The Dangote Group has experienced a decline in its stock prices, with its sugar and food subsidiaries facing significant challenges. The decline in stock prices for Dangote Sugar Refinery and NASCON Allied Industries is primarily attributed to foreign exchange losses and the rejection of a proposed merger by the Securities and Exchange Commission.
Analysts blamed the escalating inflation and unstable exchange rate for worsening the companies’ predicament. The rising cost of imported raw materials due to currency depreciation has significantly squeezed profit margins.
Dangote Sugar Refinery’s stock price plummeted by 18.67%, dropping from N45.00 to N36.60 from May to August 2024. This decline was driven by disruptions in the supply chain and volatile sugar prices, which adversely impacted the company’s financial performance.
During the same period, NASCON Allied Industries also experienced a downturn in its stock price, falling by 12.57% from N37.00 to N32.45. In contrast, Dangote Cement achieved a remarkable 41% growth in its share price, rising from N419 in May and reaching N591 by early August.
In a statement dated April and signed by the company secretary of NASCON, Adedayo Samuel, it was stated that the proposed merger with Dangote Sugar Refinery Plc and Dangote Rice Limited has been suspended.
He added that this decision, initially announced on August 30, 2023, will not proceed following the comments and recommendations from the Securities and Exchange Commission, which highlighted concerns regarding the current non-operational status of Dangote Rice Limited.
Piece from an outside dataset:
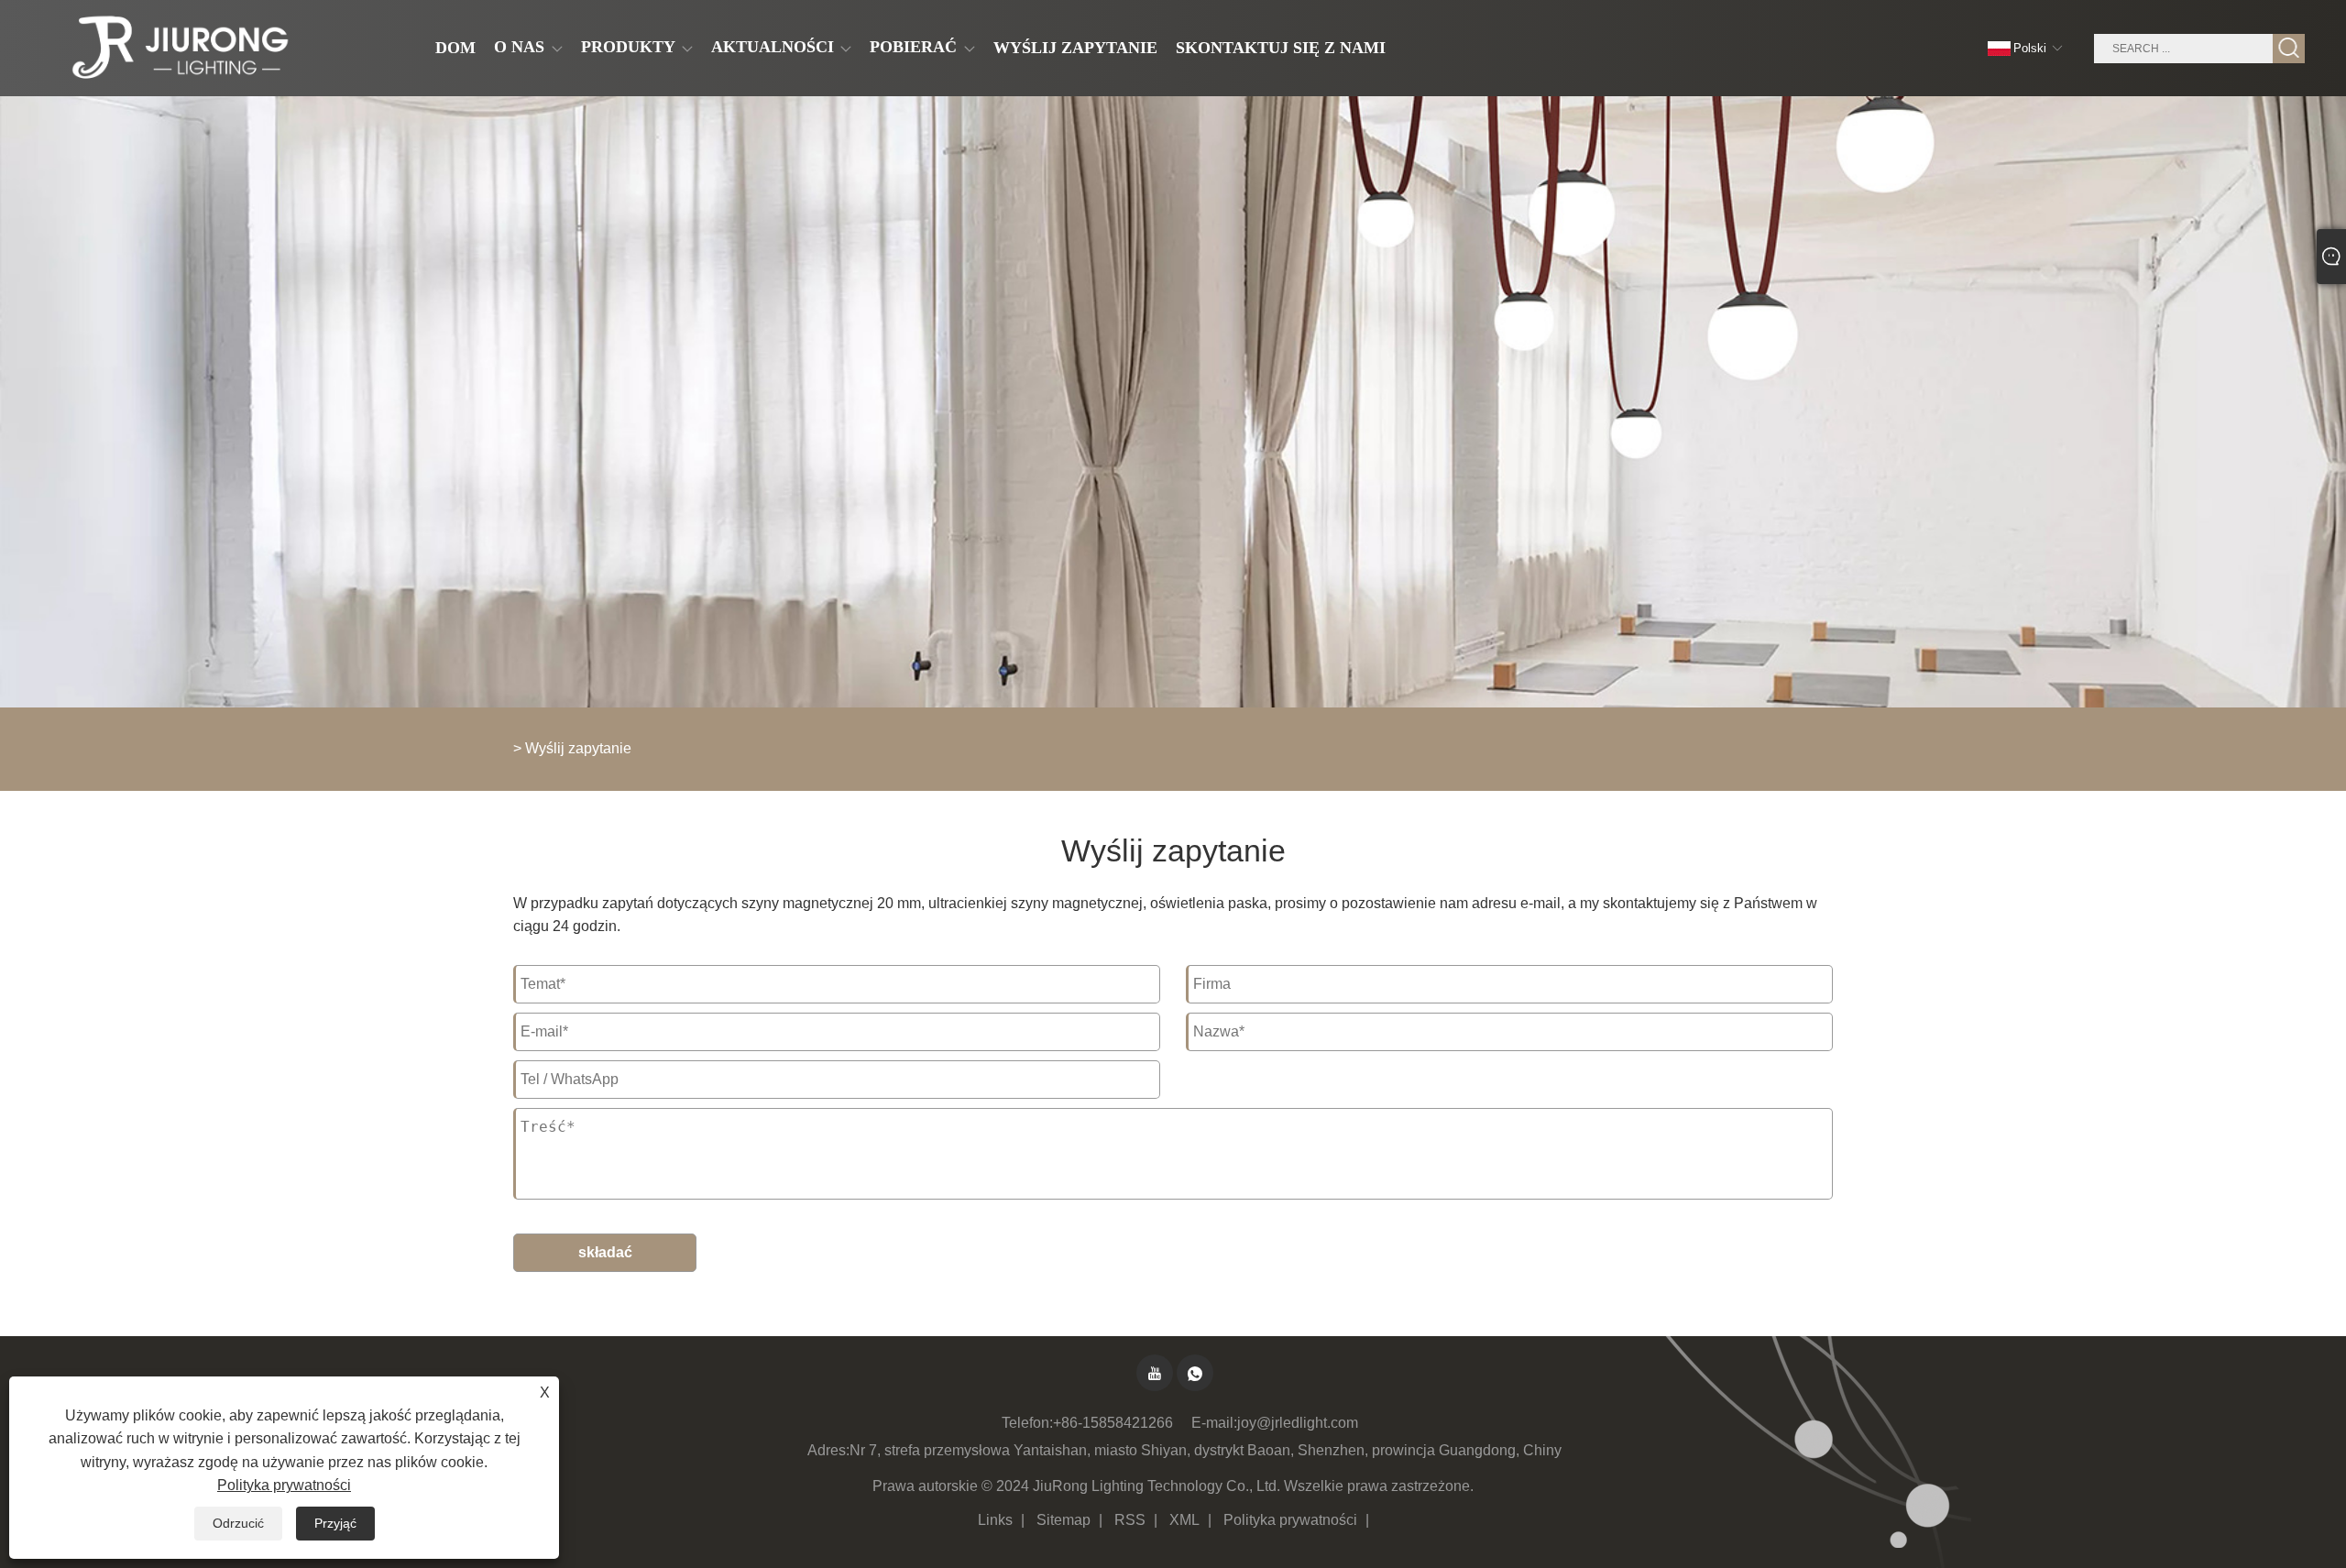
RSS (1130, 1520)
NASCON expressed gratitude to its stakeholders for their continued support.
“NASCON Allied Industries Plc. (“NASCON”) at this moment notifies the Nigerian Exchange Limited and the investing public that, further to its announcement of August 30, 2023, in respect of the proposed merger of Dangote Sugar Refinery Plc, NASCON, and Dangote Rice Limited, a decision has been taken to suspend the said merger at this time.
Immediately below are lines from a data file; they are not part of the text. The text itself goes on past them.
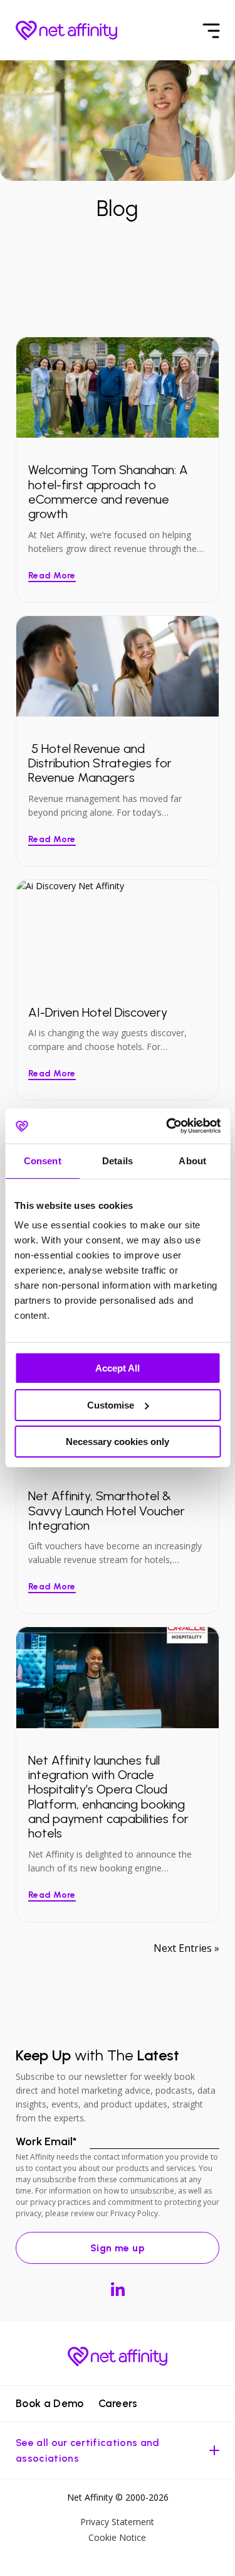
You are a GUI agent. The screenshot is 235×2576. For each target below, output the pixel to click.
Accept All (117, 1368)
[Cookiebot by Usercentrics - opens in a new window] (167, 1126)
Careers (118, 2403)
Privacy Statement (117, 2522)
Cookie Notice (117, 2537)
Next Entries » (186, 1948)
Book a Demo (50, 2403)
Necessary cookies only (117, 1441)
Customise (110, 1405)
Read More (52, 575)
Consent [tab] (42, 1160)
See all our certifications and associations (88, 2450)
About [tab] (192, 1160)
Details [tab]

“The suspension is due to the comments and recommendations of the Securities and Exchange Commission centered around the current non-operational status of Dangote Rice Limited. NASCON wishes to express its appreciation to all its stakeholders and will keep the public informed of any developments as they arise.”
A shareholders’ advocacy group leader, Bisi Bakare, stated that while Dangote Group’s subsidiaries have faced declines, they are actively seeking growth opportunities and resilience.
“I do not think the refinery is playing any role in it. It has to do with similar challenges facing the manufacturing sector.
One of the challenges is the effect of foreign exchange losses, which arose as a result of the continuous depreciation of the naira.
“Also, inflationary pressures, which arose as a result of a continuous increase in inflation, led to a high interest rate on borrowing, which has an untold effect on finance costs and the bottom line. Also, the high cost of raw materials imported and the high cost of energy. All these factors continue to impact the manufacturing sector, of which Dangote Cement isn’t an exception,” she said.
A financial analyst, Ariyo Olugbosun, attributed the decline to the Securities and Exchange Commission’s denial of a proposed merger involving Dangote Sugar, NASCON, and Dangote Rice Limited. Olugbosun argued that the regulatory decision led to a loss of investor interest, exacerbating the stock price fluctuations.
“While FX losses are a concern, the SEC’s decision on the merger has been a major driver behind the fluctuating stock prices. The SEC decision is best known to them, but I think it would have helped Dangote make more profit,” Olugbosun explained.
In response to concerns about the price of Dangote Cement, the President of the Progressives Shareholders Association of Nigeria, Boniface Okezie, emphasized that the fluctuations were largely driven by market forces, adding that this perspective underscores the broader trends affecting the entire sector, not just individual players.
“The trend is not unique to Dangote Cement alone. If you look at other companies in the cement industry, like BUA Cement and Lafarge, you’ll see similar patterns. Despite the challenges, Dangote Cement remains higher in value compared to its peers, with BUA Cement following closely.”
Regarding Dangote’s much-anticipated refinery project, Boniface noted that its performance cannot be assessed at this time as it is not yet a publicly quoted company, emphasizing the need for swift action to prevent further damage to the oil and gas industry.
“The refinery isn’t fully operational, and until it is, we can’t gauge its market strength,” Boniface explained. They blamed ongoing challenges with the NNPC and other regulatory agencies for hindering progress. “Nigeria stands to lose if the regulatory relationships aren’t quickly resolved.”
Boniface expressed worry that the ongoing issues could scare away foreign investors from engaging with Nigeria. “A lot of investors might shy away from doing business here”.
He urged for a swift resolution to maintain Nigeria’s attractiveness to international investors, stating, “We urge him not to lose faith in the Nigerian economy. Though the journey might not be easy, his massive investments will yield benefits once the challenges are resolved. It’s a long-term investment, and he won’t reap the rewards immediately, but he will in time,” Boniface added.